_Material to process_:

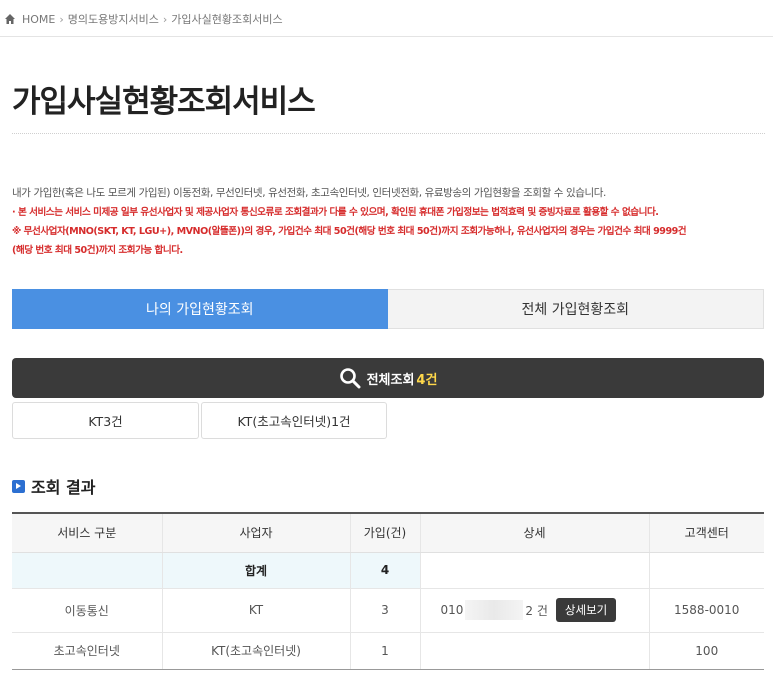  What do you see at coordinates (256, 651) in the screenshot?
I see `provider-cell: KT(초고속인터넷)` at bounding box center [256, 651].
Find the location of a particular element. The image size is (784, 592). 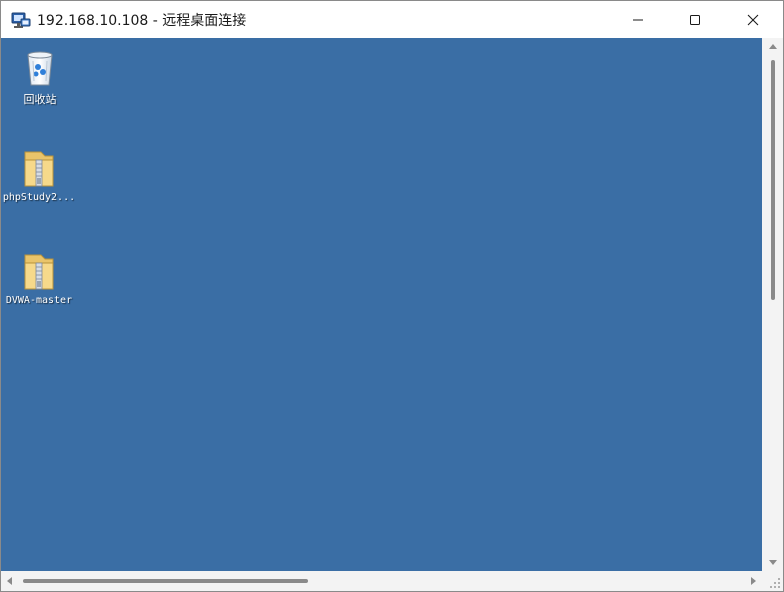

scroll-right-arrow-icon is located at coordinates (754, 581).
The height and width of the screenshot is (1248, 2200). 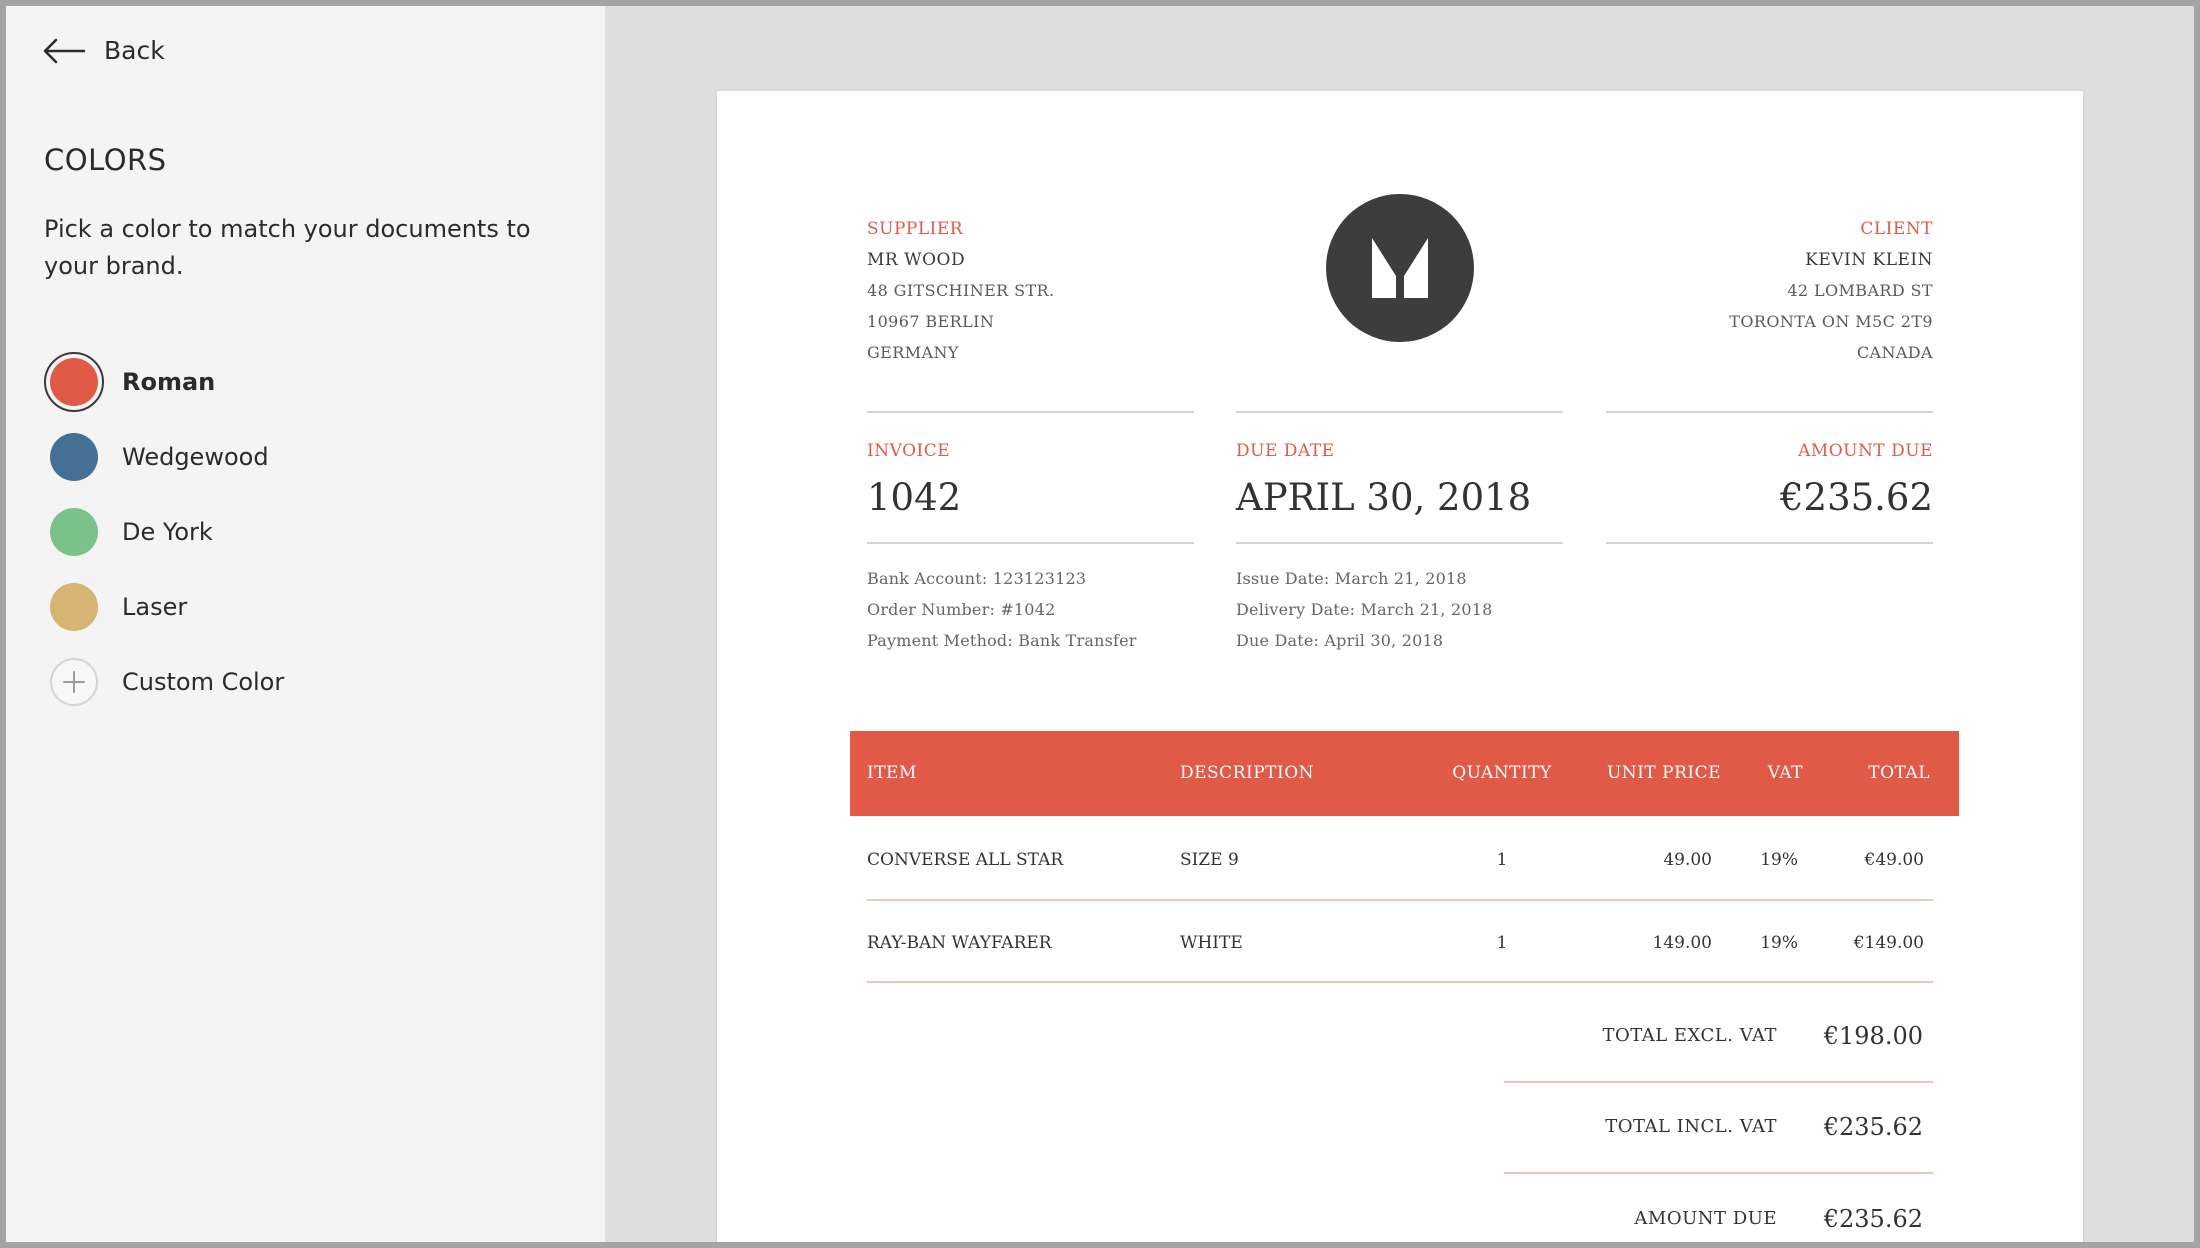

_Exercise details_: Copy all of the records above word for word, omitting the pictures.

_Exercise answer_:
  What do you see at coordinates (256, 651) in the screenshot?
I see `provider-cell: KT(초고속인터넷)` at bounding box center [256, 651].
Find the location of a particular element. The image size is (784, 592). 

scroll-right-arrow-icon is located at coordinates (754, 581).
The height and width of the screenshot is (1248, 2200). 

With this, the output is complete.